Here's the part that's easy to miss. When your DMARC record points reports at a domain that isn't yours, the receiving mail servers of the world don't just take your word for it. There's a rule in the DMARC spec, RFC 7489 section 7.1, that says: before any receiver sends a report to an address on a different domain than the one being reported on, it must check that the other domain has agreed to receive them. If that agreement isn't published in DNS, the receiver is required to ignore the destination and send nothing.
So you can have a perfectly valid rua=, a working vendor, a dashboard you check, and still be getting a fraction of the reports you should, or none, because the authorization record was never added. The reports you don't get are invisible by definition. Nothing errors. The dashboard just looks quieter than reality.
The record that has to exist on the other end
The authorization works by reversal. Your domain says "send my reports to the vendor." The vendor's domain has to say back "yes, I'll accept reports about that domain." That second half is a TXT record the vendor publishes, named with your policy domain in front of theirs.
If your DMARC at yourdomain.com sends reports to [email protected], then reports.vendor.com must publish a TXT record at yourdomain.com._report._dmarc.reports.vendor.com with the value v=DMARC1. A receiver about to send your report looks that record up first. Present, it sends. Absent, it drops the destination on the floor, exactly as the spec tells it to.
Vendors can publish a wildcard, *._report._dmarc.reports.vendor.com, to authorize every customer at once, and many do. So the check looks for both: the exact per-domain record and the wildcard. Only when neither exists does it flag the destination, because either one satisfies the spec.

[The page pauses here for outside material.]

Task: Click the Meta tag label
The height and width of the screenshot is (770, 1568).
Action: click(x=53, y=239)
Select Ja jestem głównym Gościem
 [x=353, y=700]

Why this is a real gap, not pedantry
The instinct is to file this under "tidy your DNS," but the consequence is sharper than that. DMARC reports are the entire feedback loop. They're how you see which servers are sending mail as your domain, what's passing SPF and DKIM, and what's failing. They're the data you use to safely move from p=none to enforcement without blackholing your own legitimate mail.
Lose the reports and you lose the only instrument you had. You're flying on p=none with no way to ever tighten it, because you can't see what would break if you did. Or worse, you think you have visibility, the dashboard is right there, but it's built on a partial feed and you don't know what's missing from it. The gap doesn't spoof your mail or break delivery. It blinds the one mechanism that was supposed to let you fix the rest, and it does it without a single error message.

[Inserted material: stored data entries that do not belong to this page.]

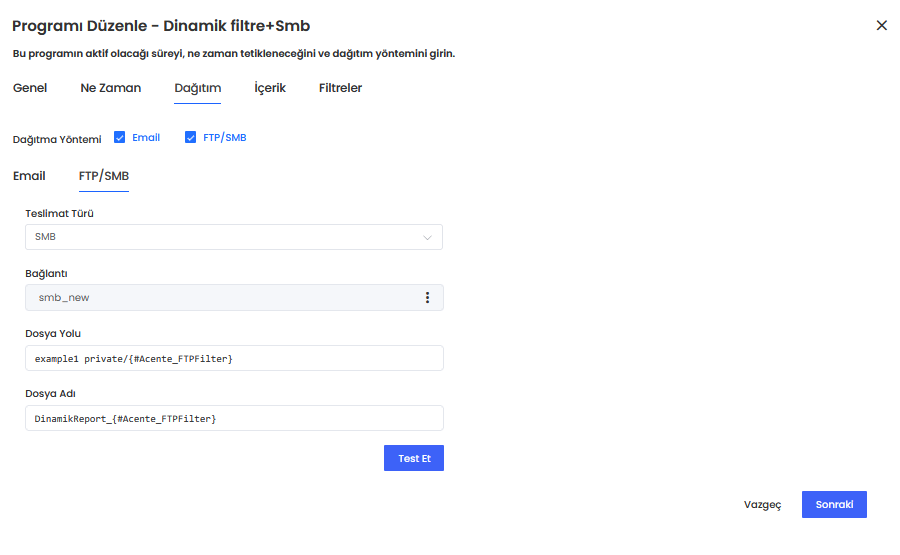The width and height of the screenshot is (900, 555).
Task: Switch to the Genel tab
Action: tap(30, 88)
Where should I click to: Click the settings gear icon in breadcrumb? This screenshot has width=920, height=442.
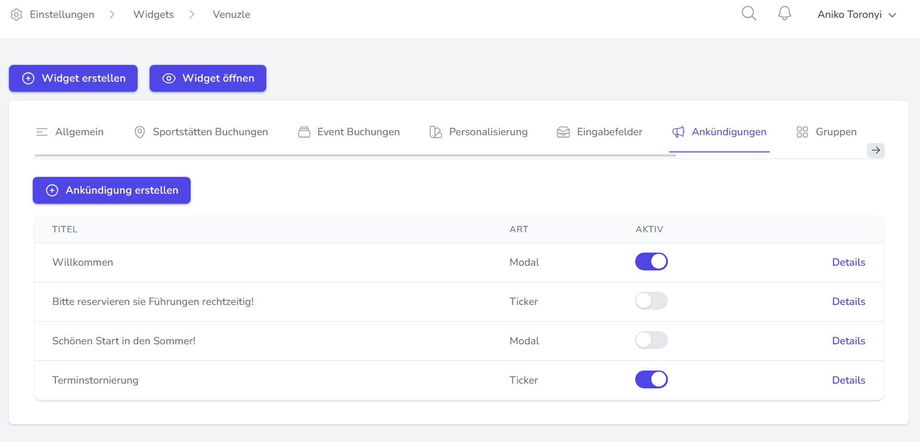pyautogui.click(x=16, y=15)
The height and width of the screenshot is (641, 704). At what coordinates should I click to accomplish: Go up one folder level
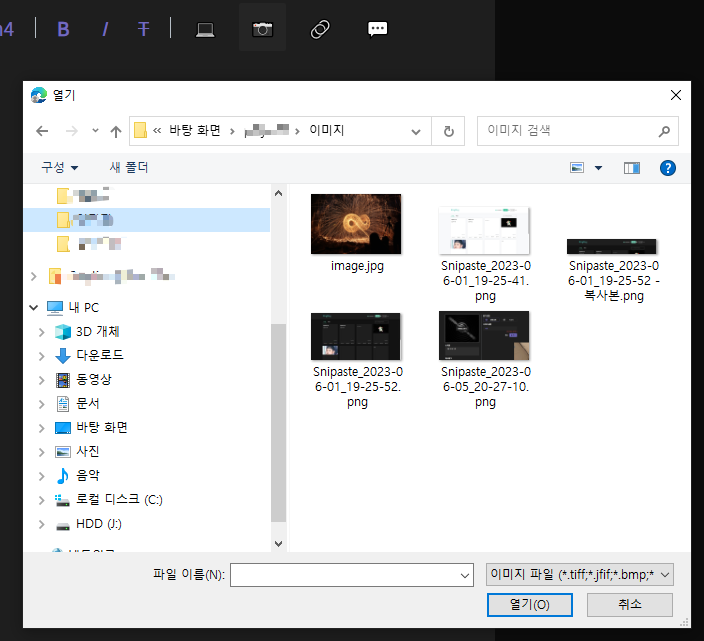coord(116,131)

This is a separate problem from the two DMARC gaps that get more attention. It isn't p=none watching spoofed mail go by, and it isn't sp=none reopening the door on subdomains. Your policy can be p=reject; sp=reject and perfect, and this still silently switches off your reporting. It's a different tag failing in a different way.
The fix is one record, on the right domain
Two clean options. Publish the authorization record the spec wants, or point your reports at your own domain so no authorization is needed in the first place.
# your DMARC, reports to a vendor domain _dmarc.yourdomain.com TXT "v=DMARC1; p=reject; rua=mailto:[email protected]" # nothing published on the vendor side
If you use a DMARC vendor, they document the exact _report._dmarc record to add and which side adds it; the fix is usually copying one TXT entry into your DNS or theirs. If you'd rather not depend on it, send rua= to a mailbox on your own domain, where the same-domain case skips the authorization requirement entirely, and forward from there if you want the vendor's parsing.
The check is careful about when it fires, because a transient DNS hiccup shouldn't look like a missing record. It only flags a destination when both the exact and wildcard authorization lookups come back as a clean, authoritative "not found" from a working resolver, never on a timeout or a SERVFAIL. And it only looks at destinations on a different registrable domain than your policy, because a report address on your own domain needs no authorization.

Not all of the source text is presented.